## Qué se pide
**1.** En el texto sobre el príncipe Felipe de Edimburgo, ¿con qué actor se le compara como uno de los hombres que mejor supo vestir el traje de chaqueta?
**2.** Transcribe del texto sobre el príncipe Felipe el fragmento que va desde "Felipe de Edimburgo falleció" hasta "la percha adecuada.", este último incluido.
**3.** Prosigue el texto sobre el príncipe Felipe de Edimburgo a partir de su última frase.

Las chaquetas del príncipe

Felipe de Edimburgo falleció a los 99 años. EFE

A escasos dos meses para cumplir los cien años de vida muere en Londres el príncipe Felipe de Edimburgo, esposo de la reina Isabel II de Inglaterra, y uno de los hombres, junto con Cary Grant (por cierto, también inglés) que mejor supo vestir el traje de chaqueta. Una habilidad indumentaria que no solo consiste en saber lo que hay que ponerse encima según marquen el protocolo y la hora del día, sino también en traer desde la cuna la percha adecuada.

Por poner un ejemplo, su hijo Carlos domina perfectamente ese código de señales imprescindible para navegar en el gran mundo, pero esas orejas, ese narizón impertinente, y ese aire gamberro de golfillo de los suburbios, le impiden cualquier clase de comparación con la figura de su padre. Ni siquiera son parecidos, salvo en algunos rasgos de carácter, como la animadversión hacia la prensa y el gusto por sorprender con declaraciones extemporáneas.

## Registros de datos
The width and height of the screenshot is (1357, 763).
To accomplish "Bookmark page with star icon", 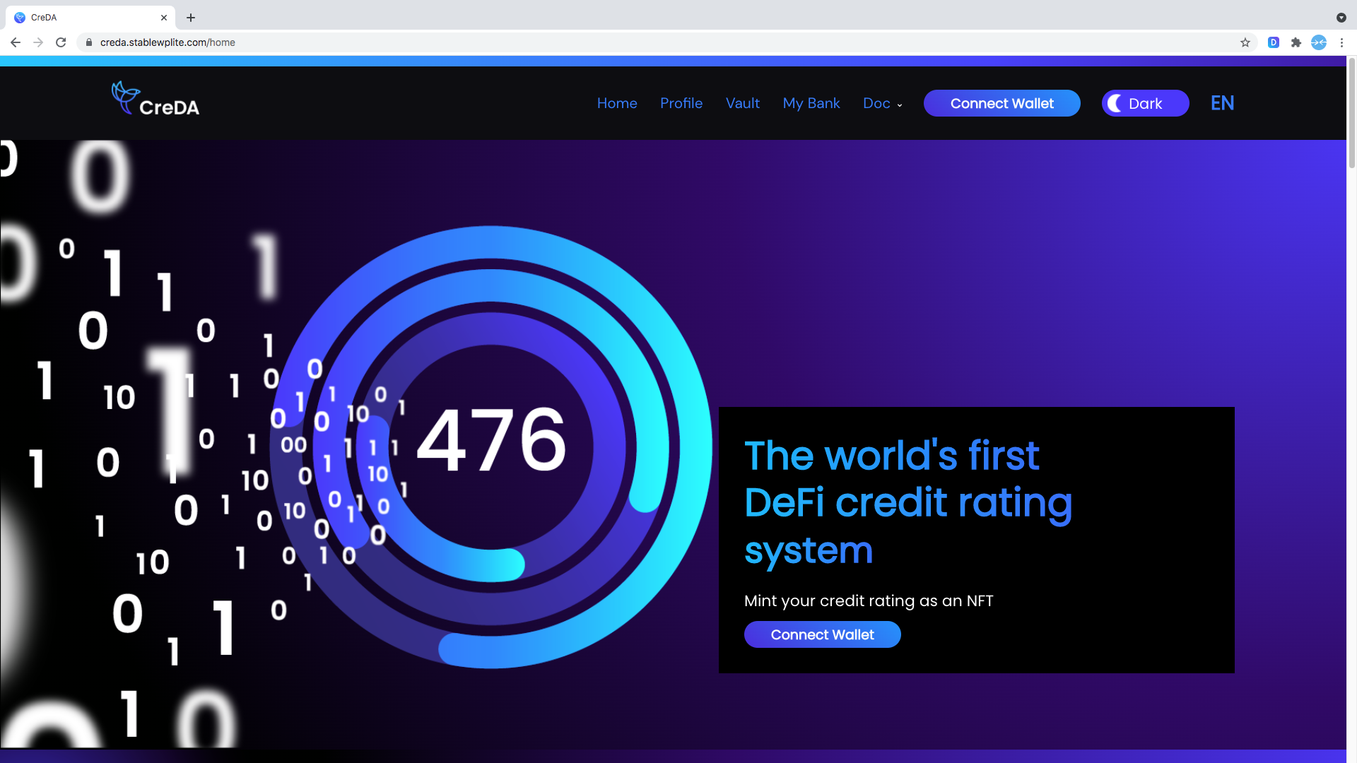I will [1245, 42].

...

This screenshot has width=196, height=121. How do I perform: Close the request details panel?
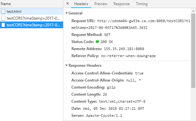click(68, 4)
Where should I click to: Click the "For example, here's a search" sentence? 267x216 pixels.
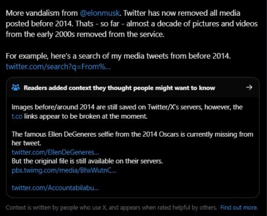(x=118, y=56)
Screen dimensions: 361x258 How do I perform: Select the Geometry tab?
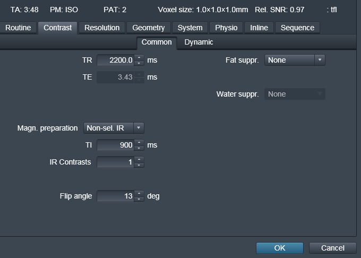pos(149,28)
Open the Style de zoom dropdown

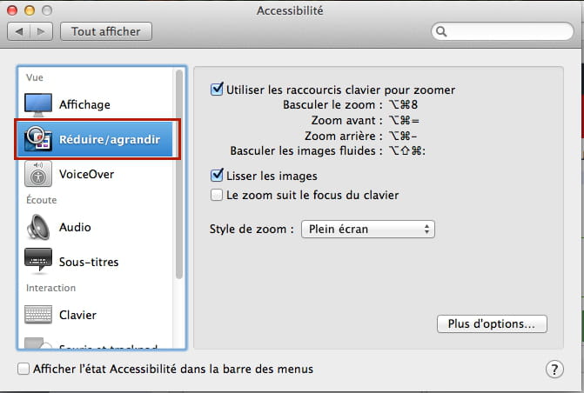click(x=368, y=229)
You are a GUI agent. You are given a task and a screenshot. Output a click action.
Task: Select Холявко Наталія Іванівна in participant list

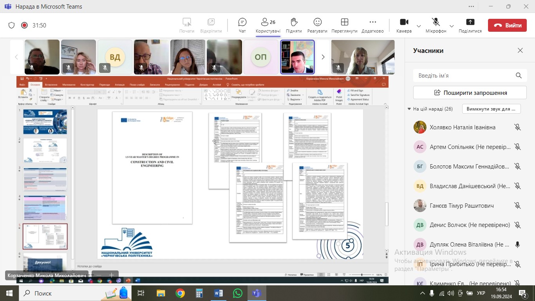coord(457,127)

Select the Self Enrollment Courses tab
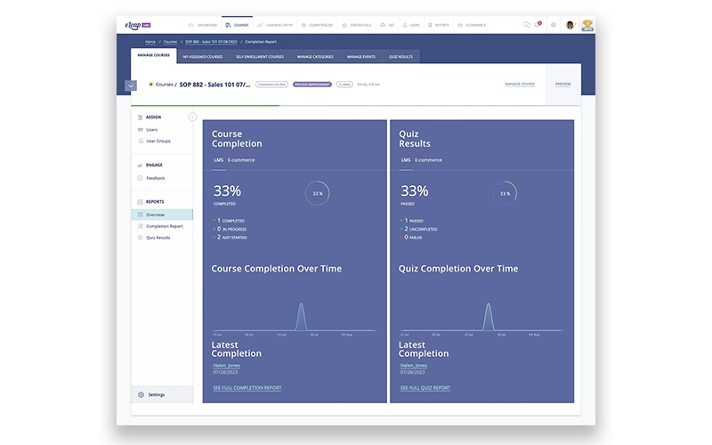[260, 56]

---

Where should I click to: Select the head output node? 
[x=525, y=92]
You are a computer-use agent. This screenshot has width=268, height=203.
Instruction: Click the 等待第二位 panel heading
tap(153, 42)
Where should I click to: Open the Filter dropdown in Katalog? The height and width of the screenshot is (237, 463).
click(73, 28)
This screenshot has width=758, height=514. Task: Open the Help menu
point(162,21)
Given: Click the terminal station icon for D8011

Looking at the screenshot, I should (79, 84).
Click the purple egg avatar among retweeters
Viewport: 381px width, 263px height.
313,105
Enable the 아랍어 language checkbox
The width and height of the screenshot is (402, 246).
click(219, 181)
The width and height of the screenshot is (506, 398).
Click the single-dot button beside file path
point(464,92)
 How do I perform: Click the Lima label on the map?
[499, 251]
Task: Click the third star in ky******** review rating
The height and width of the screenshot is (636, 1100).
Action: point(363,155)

## Respuestas por tarea
**1.** Con Cary Grant.

**2.**
Felipe de Edimburgo falleció a los 99 años. EFE

A escasos dos meses para cumplir los cien años de vida muere en Londres el príncipe Felipe de Edimburgo, esposo de la reina Isabel II de Inglaterra, y uno de los hombres, junto con Cary Grant (por cierto, también inglés) que mejor supo vestir el traje de chaqueta. Una habilidad indumentaria que no solo consiste en saber lo que hay que ponerse encima según marquen el protocolo y la hora del día, sino también en traer desde la cuna la percha adecuada.

**3.**
Hablar de Inglaterra es hablar de la Familia Real y, sobre todo, de su acreditada habilidad para superar los cíclicos períodos de desafección con un pueblo que les acaba perdonando todas sus meteduras de pata. Cuando yo viajé por primera vez a las Islas, verano de 1961, todavía no habían empezado la serie de desencuentros que llegaron después con los amoríos de Carlos y Diana. Para entonces, la atención de la prensa rosa estaba centrada en el inconveniente noviazgo de la princesa Margarita (hermana de la reina Isabel) con el capitán Peter Townsend, una relación que no prosperó pese a la condición de laureado piloto de guerra del pretendiente, porque la Iglesia de Inglaterra no admitía el matrimonio con divorciados.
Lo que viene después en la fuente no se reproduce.